• _Your assignment_
All pictures are to be dropped, and everything else in the data duplicated exactly.

((

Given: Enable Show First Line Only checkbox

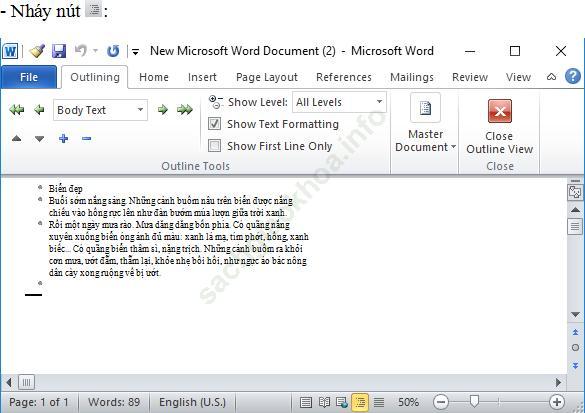Looking at the screenshot, I should (x=215, y=146).
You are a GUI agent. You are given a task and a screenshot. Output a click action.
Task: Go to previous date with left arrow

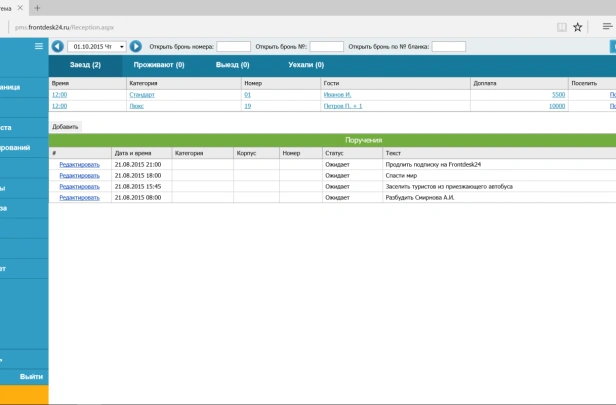(57, 46)
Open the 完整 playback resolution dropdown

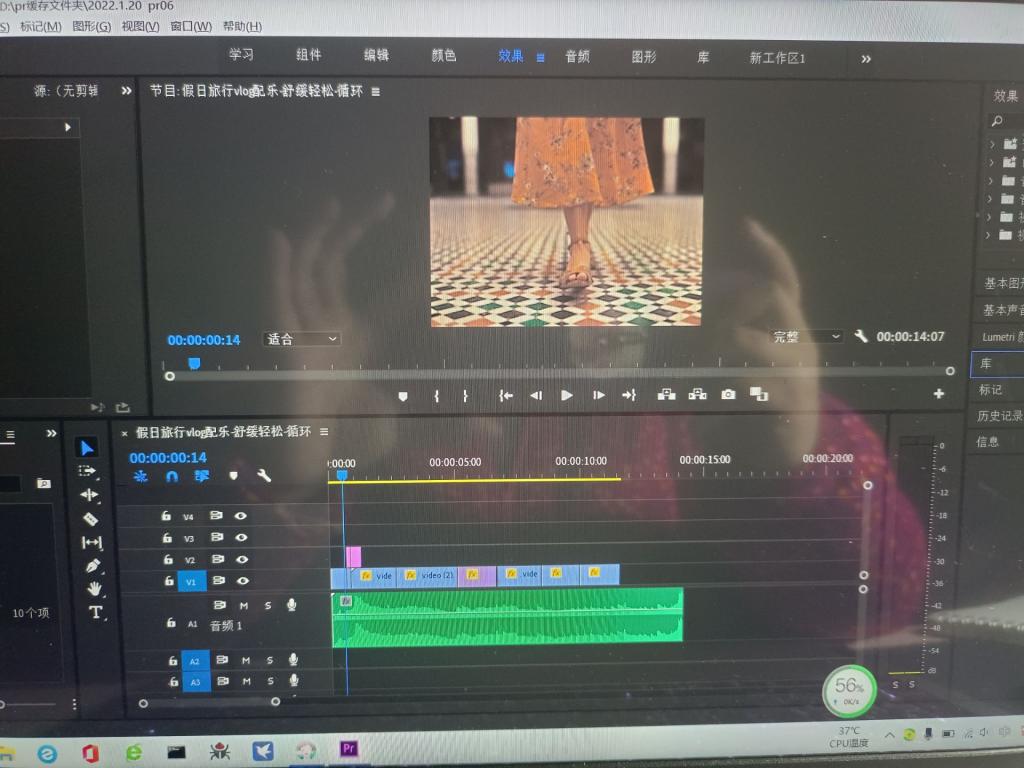[806, 337]
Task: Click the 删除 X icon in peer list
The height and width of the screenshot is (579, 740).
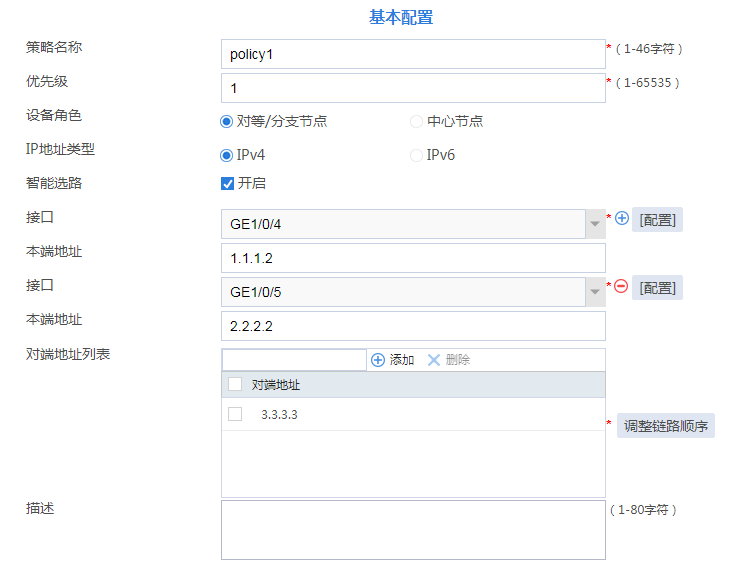Action: 434,360
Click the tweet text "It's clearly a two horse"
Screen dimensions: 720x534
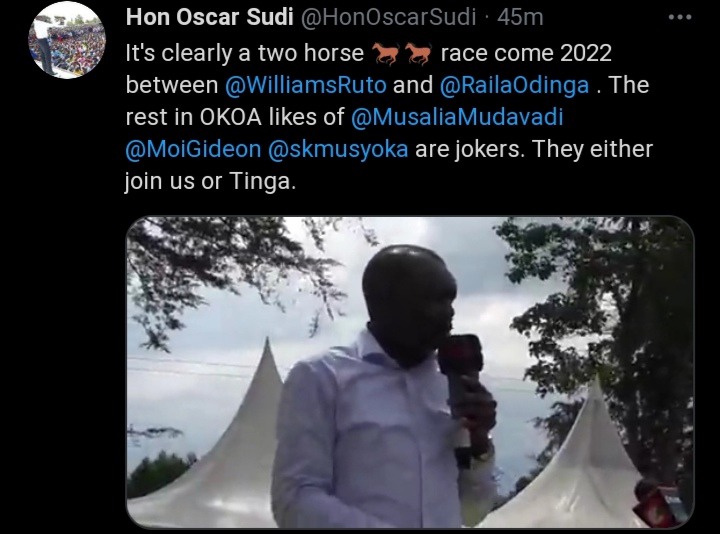245,54
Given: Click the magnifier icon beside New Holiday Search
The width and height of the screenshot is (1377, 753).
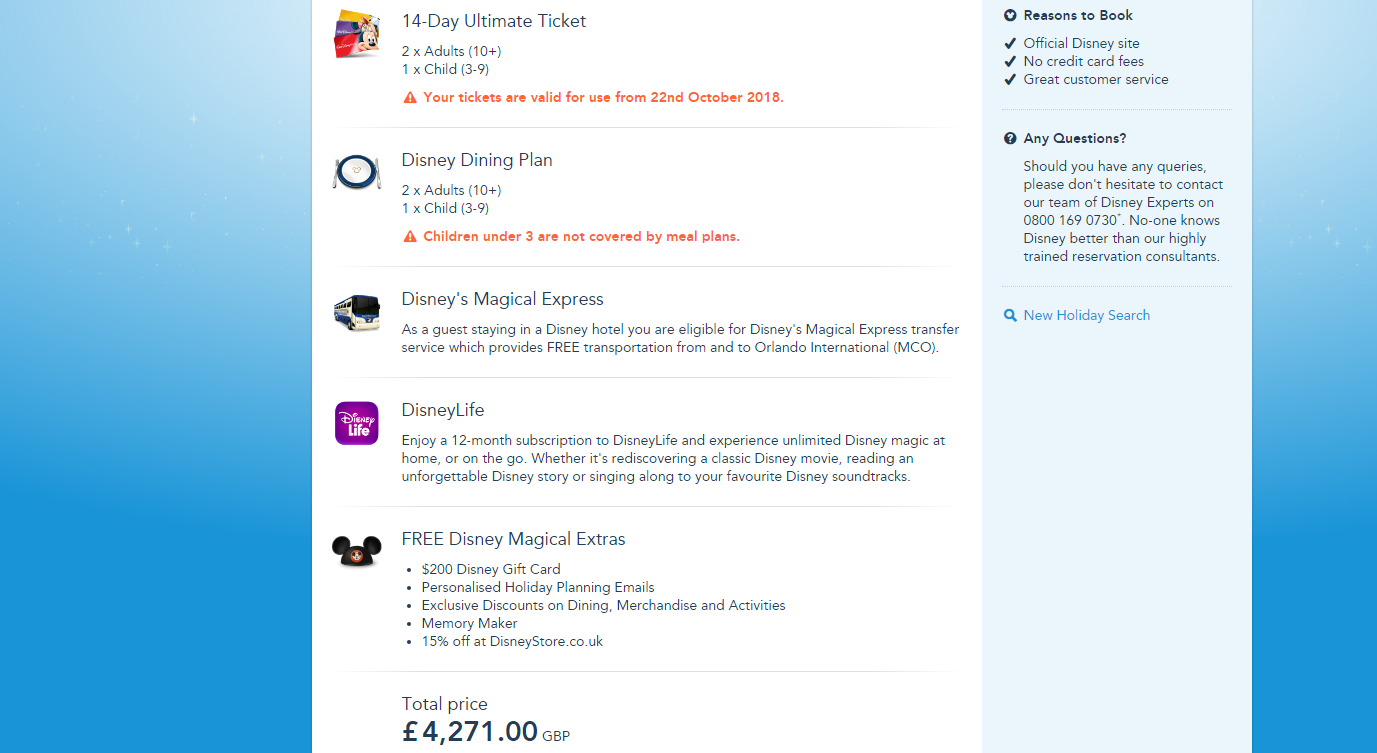Looking at the screenshot, I should pyautogui.click(x=1010, y=316).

))

• _Result of this task_
Given: Enable Show First Line Only checkbox

Looking at the screenshot, I should (x=215, y=146).
You are a GUI agent. You are given a task and a screenshot. Output a click action.
Task: Go to previous date with left arrow

(57, 46)
Open the 完整 playback resolution dropdown

[806, 337]
Task: Click the 删除 X icon in peer list
The height and width of the screenshot is (579, 740).
Action: 434,360
Click the tweet text "It's clearly a two horse"
Screen dimensions: 720x534
245,54
Given: Click the magnifier icon beside New Holiday Search
The width and height of the screenshot is (1377, 753).
Looking at the screenshot, I should pyautogui.click(x=1010, y=316).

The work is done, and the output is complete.